There is no need to segregate flowers and vegetables, of course! Organic gardens need plants that attract insects, both predators and pollinators. Just mingle perennial flowers with perennial herbs and fruit, and annual flowers with annual vegetables. The easy way to do the latter is with self-sowing annual flowers that volunteer: Nigella (love in the mist) and nasturtiums are well established in my garden, popping up in any available spot along with the corn salad and wild arugula. You just have to remember to leave a few of everything to go to seed.
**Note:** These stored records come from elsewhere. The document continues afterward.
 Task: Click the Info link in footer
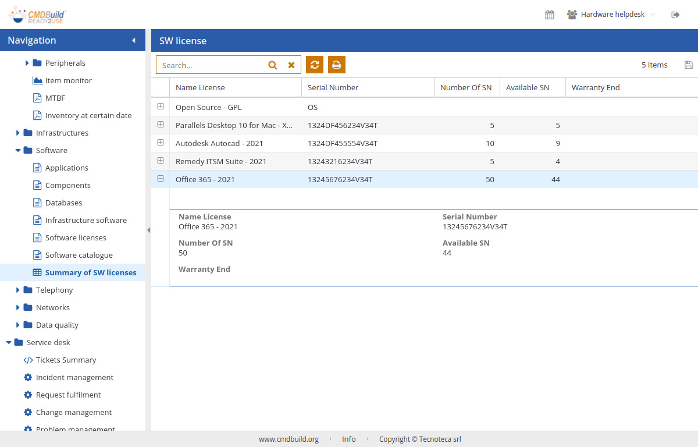tap(349, 439)
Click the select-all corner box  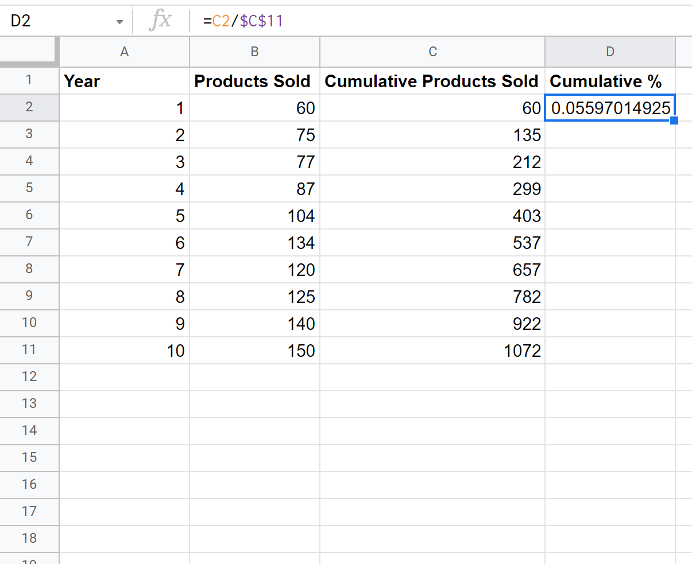coord(29,52)
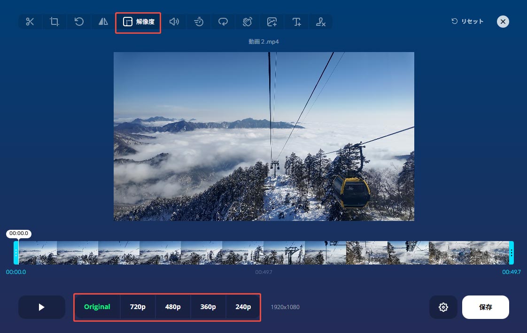Select the horizontal flip tool
The width and height of the screenshot is (527, 333).
coord(103,22)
Nasturtium flowers are edible and delicious, much less spicy than the leaves and green, unripe seeds. Other annual flowers worth eating are calendula, borage and pansy. Leave a few plants of arugula, mustard, kale and coriander and chervil to make tasty flowers. Pollinators love them, too. Among perennials are rose, rosemary, lavender, bee balm and chives. Some flowers are toxic, so please don’t branch out without a bit of research.
The plant that I personally identify as the archetypal grazing-garden candidate is the alpine strawberry, or fraise des bois. This is a dainty, ever-bearing plant without the runners we associate with cultivated strawberries. The pointy fruits are tiny, the flavor unsurpassed.
You could in theory plant enough of these to fill a bowl for dinner, but you’d get tired of picking them. They are perfect, however, for random grazing. The plants are short-lived in my garden, but self-sow politely. White Flower Farm (mail order) has offered a superior strain for many years, and I spotted something similar at Down to Earth this spring.
Another fruit ideally suited for casual sampling is the blueberry. I recommend Sunshine Blue or some other dwarf blueberry, as they continue fruiting over a period of many weeks and don’t take up much room. Blueberries fruit best in full sun but they will grow and even fruit in light shade. So will our native evergreen huckleberry, and the blackcurrant of incomparable flavor from which cassis is made.
I don’t know much about the new dwarf red raspberry sold under the trade name BrazelBerries Raspberry Shortcake, other than it’s thornless and looks adorable in pots. The extra drainage provided by pots makes them practical, too, since raspberries are susceptible to root rot in our climate.
If you like to munch on leafy greens, it is nice to have a few that are perennial and a few that self-sow. Spicy Sylvetta wild arugula falls in both categories. It’s a cut-and-come-again tap-rooted perennial that will volunteer all over, but excess plants are very easy to hoe away when young. French sorrel is a long-lived perennial with pleasantly sour leaves. When it sends up flowering stems, cut it back hard and feed it, and you’ll get a fresh crop of tender leaves. French tarragon and lovage are other perennial herbs I like to nibble on.
Even if you grow a lot of tomatoes, it’s worth growing some with bite-size fruit for snacking. Cherry tomatoes like Sweet 100 and Sungold are perfect, growing on compact, easy-to-manage vines. They also succeed in less than perfect summers. EW editor Ted Taylor likes to munch on ground cherries, also known as ground tomatoes. He says this yellow tomato relative with a papery husk is one of the few things that grows well in his shady raised beds.